The discussion of confessional issues has become politicized, by which I mean that it focuses on persuasion as science and art. This is not the same thing as reasoned discourse. There is plenty of blame to go around:
- The leadership of the ELCA has proceeded to ecumenical arrangements without a period of catechesis for the whole church, in particular for those who vote at the Churchwide Assembly. They have brought matters of great doctrinal import before the Assembly without adequate educational preparation.

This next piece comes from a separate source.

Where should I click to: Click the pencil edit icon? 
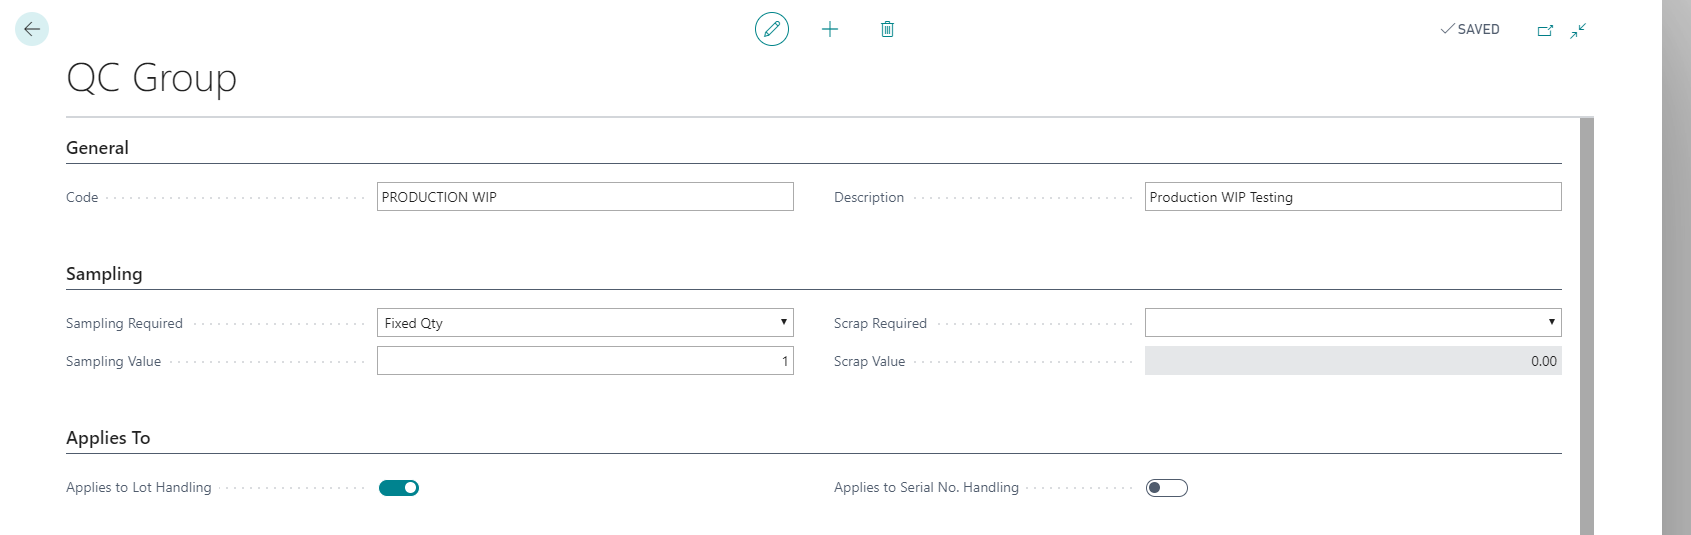tap(771, 29)
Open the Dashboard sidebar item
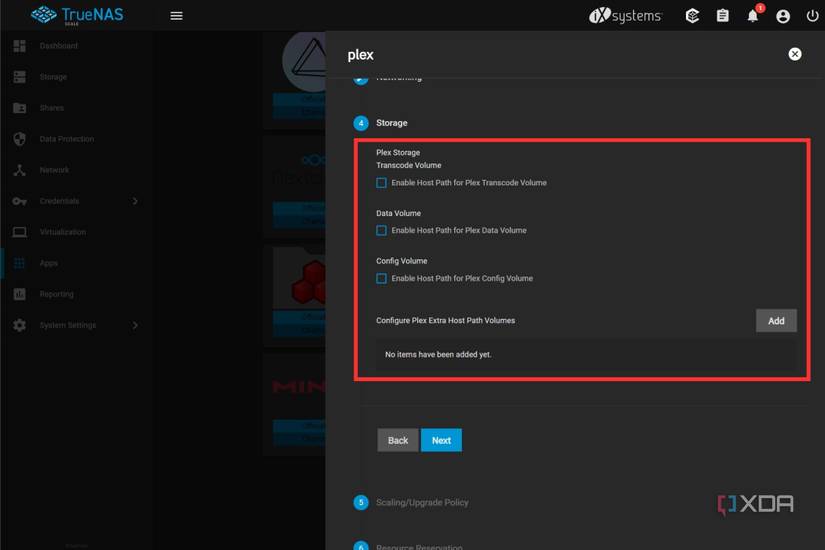The image size is (825, 550). (x=58, y=46)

- The WordAlone Network is organizing a National Constituting Convention to plan resistance to the historic episcopate. Their Web site (www.wordalone.org) is a marketing tool that promotes an ideological revolt within the ELCA. It contains model forms that a protesting congregation may use when it withholds benevolence contributions. It contains declarations of various congregations that they will not accept the actions of the ELCA to implement “Called to Common Mission.” The Web site contains recommendations for sacramental practices at variance with the ELCA Statement on “The Use of the Means of Grace,” in particular the unauthorized presidency of laypersons at the Eucharist. By promulgating such ideas the WordAlone Network is attempting to build a constituency of dissent.

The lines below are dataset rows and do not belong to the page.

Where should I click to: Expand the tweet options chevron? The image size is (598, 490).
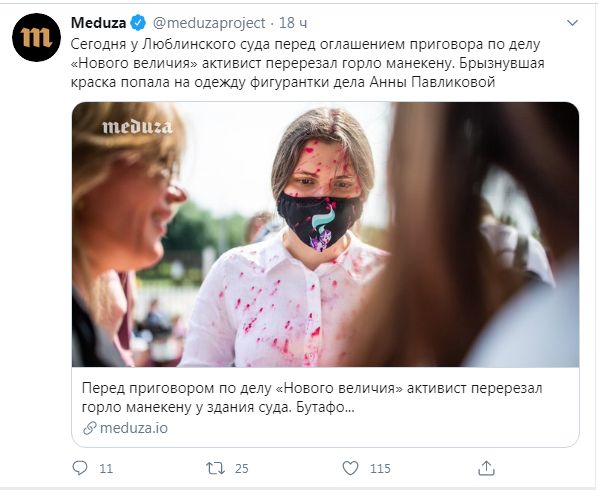point(572,23)
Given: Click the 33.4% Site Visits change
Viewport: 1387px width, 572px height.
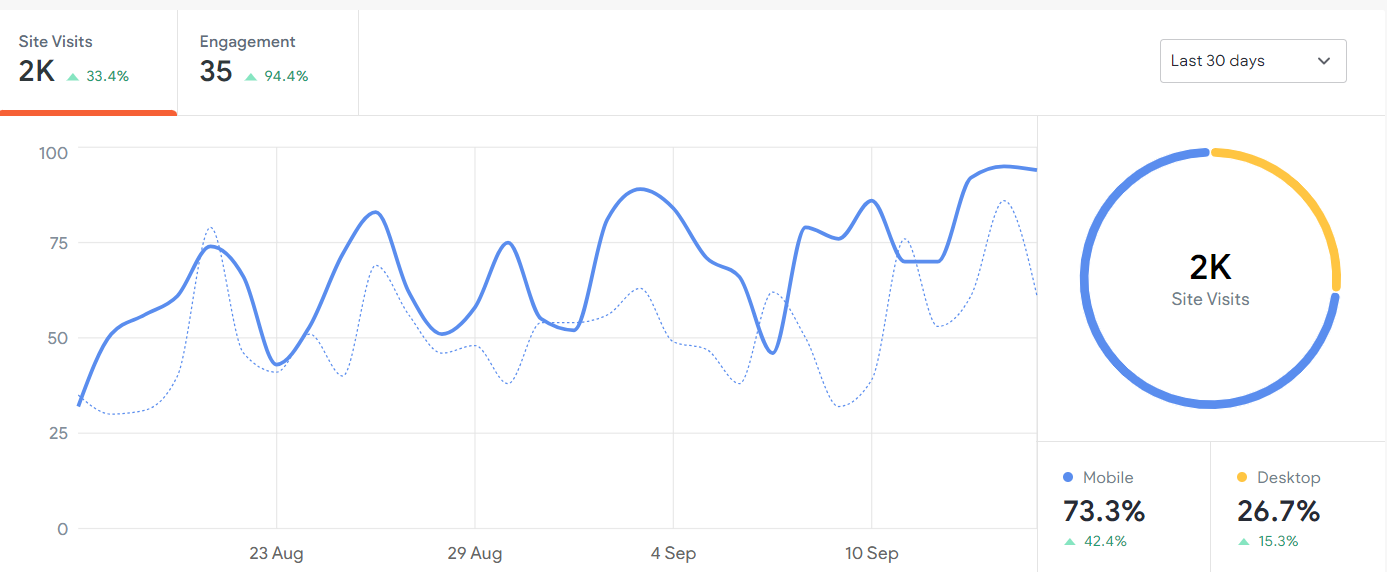Looking at the screenshot, I should pos(108,76).
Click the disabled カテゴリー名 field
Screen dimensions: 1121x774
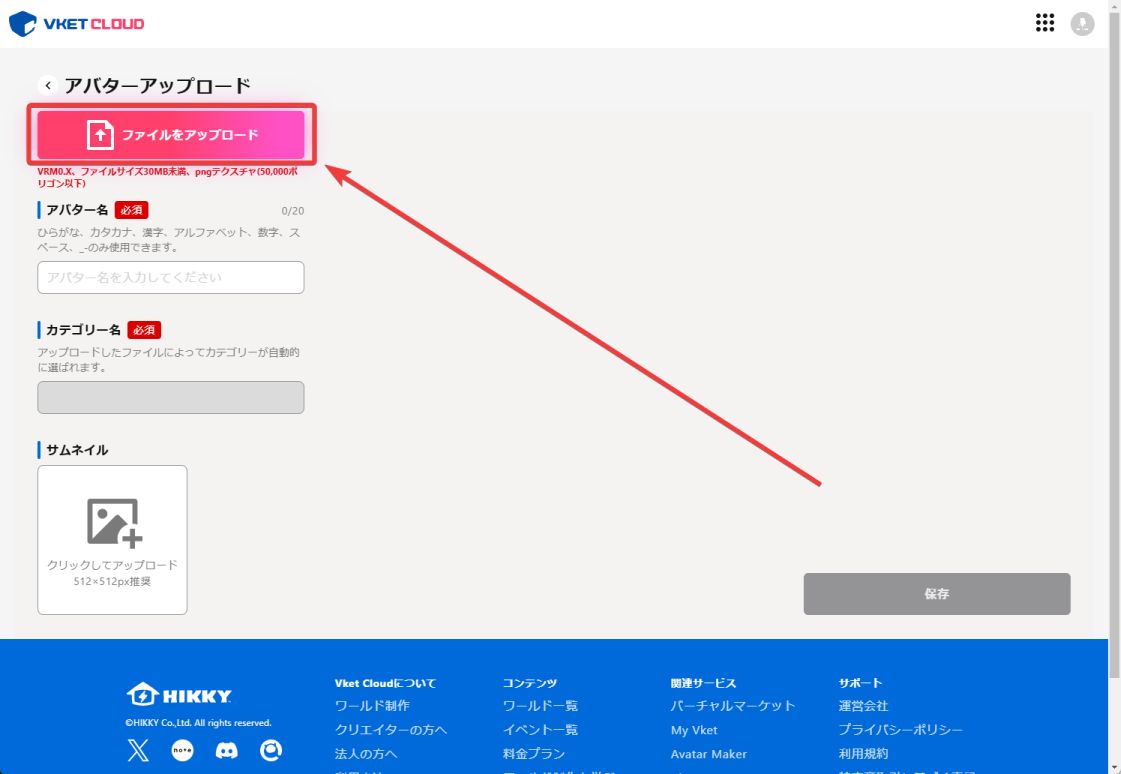171,398
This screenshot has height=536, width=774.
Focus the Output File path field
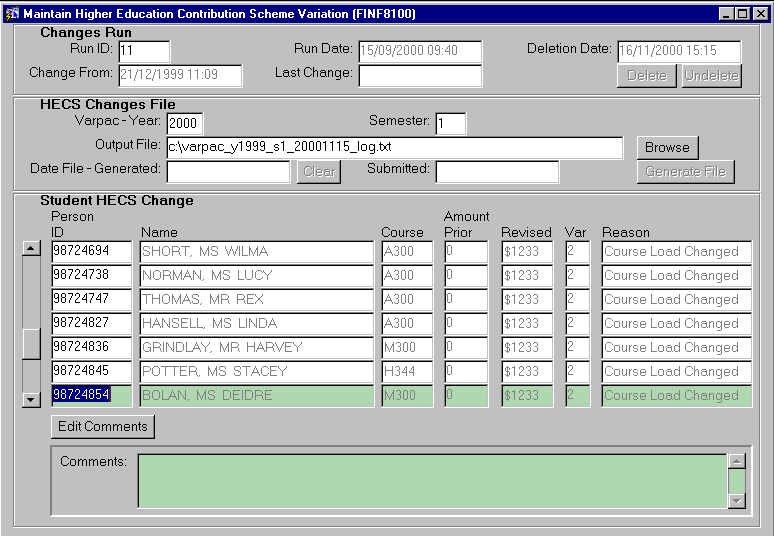395,147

The letter is weakened by its near contempt for other interpretations of the confessions. If Professors Forde and Nestigen are serious about the give-and-take of a confessional congress they must do better than insist that we have been “left with a collection of opinions with no assured content” and are “just adrift.” They must recognize the competence of theologians who do not hold their views. They and other members of the WordAlone Network must remember that the dialogues leading to the Concordat and the Joint Declaration were carried forward by some of the most able theologians in the church – Lutheran, Anglican, and Roman Catholic. These dialogues were not conducted in haste or in secret: they were well documented over a period of many years.

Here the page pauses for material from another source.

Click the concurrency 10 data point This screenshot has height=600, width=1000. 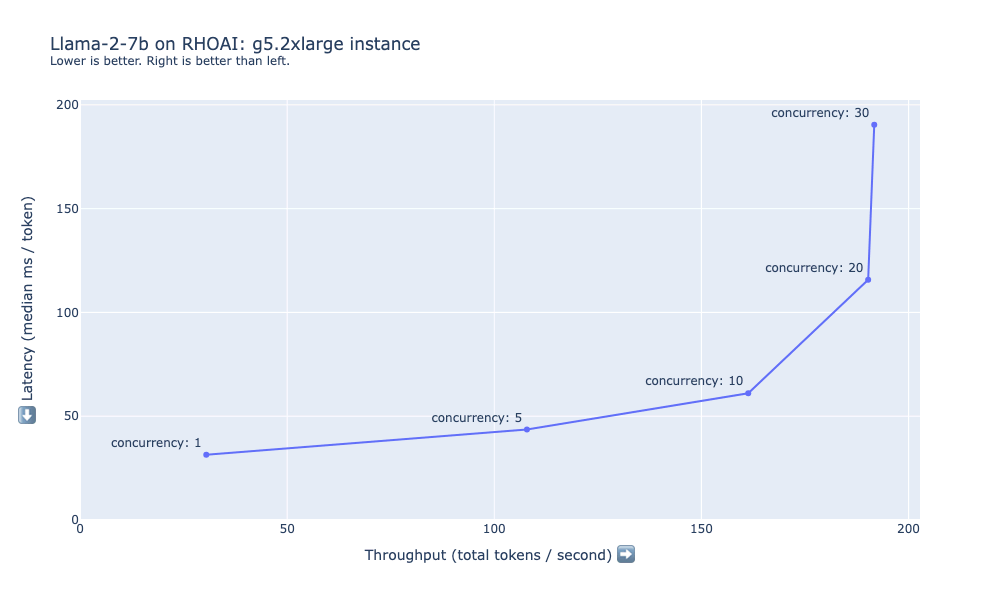748,393
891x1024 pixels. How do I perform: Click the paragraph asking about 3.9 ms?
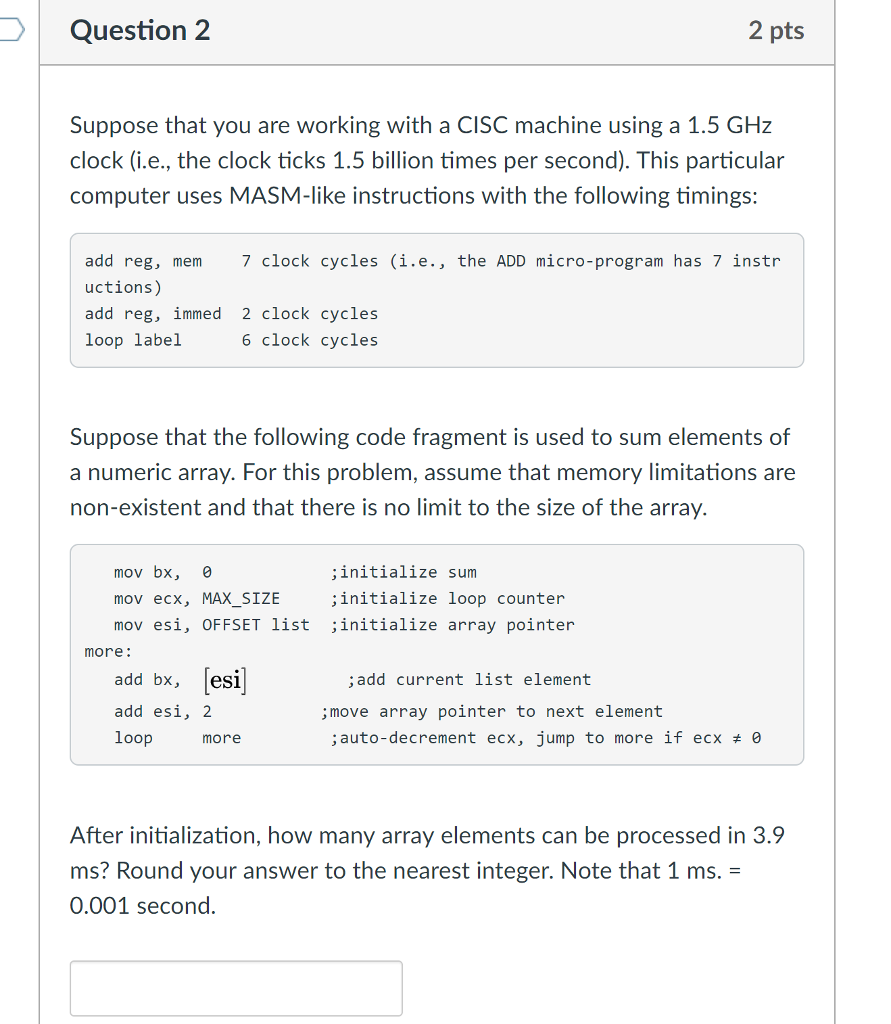tap(430, 870)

I must conclude that the idea of confessional congresses is not a serious proposal in this letter. I hope that these distinguished spokesmen might make a serious proposal for such congresses. These are indeed “perilous times for our church” as the letter says. The peril is increased dramatically by the lack of real dialogue. We, the people in congregations to whom the letter is addressed, we who wish to work and think together are still waiting to see what shall be taught in our church.